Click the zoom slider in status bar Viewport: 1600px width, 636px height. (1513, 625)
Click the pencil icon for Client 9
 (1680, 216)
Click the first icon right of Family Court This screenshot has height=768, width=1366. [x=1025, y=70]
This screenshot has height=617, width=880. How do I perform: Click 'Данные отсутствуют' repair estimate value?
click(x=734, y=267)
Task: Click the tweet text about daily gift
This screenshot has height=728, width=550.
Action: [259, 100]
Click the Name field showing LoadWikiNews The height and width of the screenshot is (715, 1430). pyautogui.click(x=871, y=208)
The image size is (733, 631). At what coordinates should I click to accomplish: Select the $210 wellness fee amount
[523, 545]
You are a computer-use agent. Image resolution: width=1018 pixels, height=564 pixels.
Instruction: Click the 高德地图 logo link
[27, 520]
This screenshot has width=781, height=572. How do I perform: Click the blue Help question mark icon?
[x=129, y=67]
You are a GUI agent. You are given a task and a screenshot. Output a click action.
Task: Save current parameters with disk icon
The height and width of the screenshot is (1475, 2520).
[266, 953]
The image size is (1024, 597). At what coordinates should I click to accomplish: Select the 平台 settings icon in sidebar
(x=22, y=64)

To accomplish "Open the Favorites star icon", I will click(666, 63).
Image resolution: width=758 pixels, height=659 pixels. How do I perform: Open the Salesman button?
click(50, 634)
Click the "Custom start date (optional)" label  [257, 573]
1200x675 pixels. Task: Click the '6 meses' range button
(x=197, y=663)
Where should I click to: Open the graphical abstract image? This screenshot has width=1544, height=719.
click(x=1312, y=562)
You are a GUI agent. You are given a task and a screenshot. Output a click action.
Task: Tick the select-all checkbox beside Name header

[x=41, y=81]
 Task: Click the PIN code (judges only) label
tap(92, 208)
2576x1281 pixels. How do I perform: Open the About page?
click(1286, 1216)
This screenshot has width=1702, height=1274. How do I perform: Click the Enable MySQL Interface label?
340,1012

_The problem_:
Rewrite the records above as a numbered list, one line per item, leaving out the blank lines.

_Task result_:
1. Click the zoom slider in status bar Viewport: 1600px width, 636px height. (1513, 625)
2. Click the pencil icon for Client 9
3.  (1680, 216)
4. Click the first icon right of Family Court This screenshot has height=768, width=1366. [x=1025, y=70]
5. This screenshot has height=617, width=880. How do I perform: Click 'Данные отсутствуют' repair estimate value?
6. click(x=734, y=267)
7. Task: Click the tweet text about daily gift
8. This screenshot has height=728, width=550.
9. Action: [259, 100]
10. Click the Name field showing LoadWikiNews The height and width of the screenshot is (715, 1430). pyautogui.click(x=871, y=208)
11. The image size is (733, 631). At what coordinates should I click to accomplish: Select the $210 wellness fee amount
12. [523, 545]
13. You are a computer-use agent. Image resolution: width=1018 pixels, height=564 pixels.
14. Instruction: Click the 高德地图 logo link
15. [27, 520]
16. This screenshot has width=781, height=572. How do I perform: Click the blue Help question mark icon?
17. [x=129, y=67]
18. You are a GUI agent. You are given a task and a screenshot. Output a click action.
19. Task: Save current parameters with disk icon
20. The height and width of the screenshot is (1475, 2520).
21. [266, 953]
22. The image size is (1024, 597). At what coordinates should I click to accomplish: Select the 平台 settings icon in sidebar
23. (x=22, y=64)
24. To accomplish "Open the Favorites star icon", I will click(666, 63).
25. Image resolution: width=758 pixels, height=659 pixels. How do I perform: Open the Salesman button?
26. click(50, 634)
27. Click the "Custom start date (optional)" label  [257, 573]
28. 1200x675 pixels. Task: Click the '6 meses' range button
29. (x=197, y=663)
30. Where should I click to: Open the graphical abstract image? This screenshot has width=1544, height=719.
31. click(x=1312, y=562)
32. You are a GUI agent. You are given a task and a screenshot. Output a click action.
33. Task: Tick the select-all checkbox beside Name header
34. [x=41, y=81]
35.  Task: Click the PIN code (judges only) label
36. tap(92, 208)
37. 2576x1281 pixels. How do I perform: Open the About page?
38. click(1286, 1216)
39. This screenshot has width=1702, height=1274. How do I perform: Click the Enable MySQL Interface label?
40. 340,1012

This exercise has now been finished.